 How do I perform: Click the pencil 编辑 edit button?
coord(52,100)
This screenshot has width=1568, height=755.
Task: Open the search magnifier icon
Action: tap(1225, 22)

---

## TASK TO CARRY OUT
Please pull out each line of the listing that contains the word "button" and copy it unchanged. Matching is case-sensitive.

## RESULT OF THIS TASK
 How do I perform: Click the pencil 编辑 edit button?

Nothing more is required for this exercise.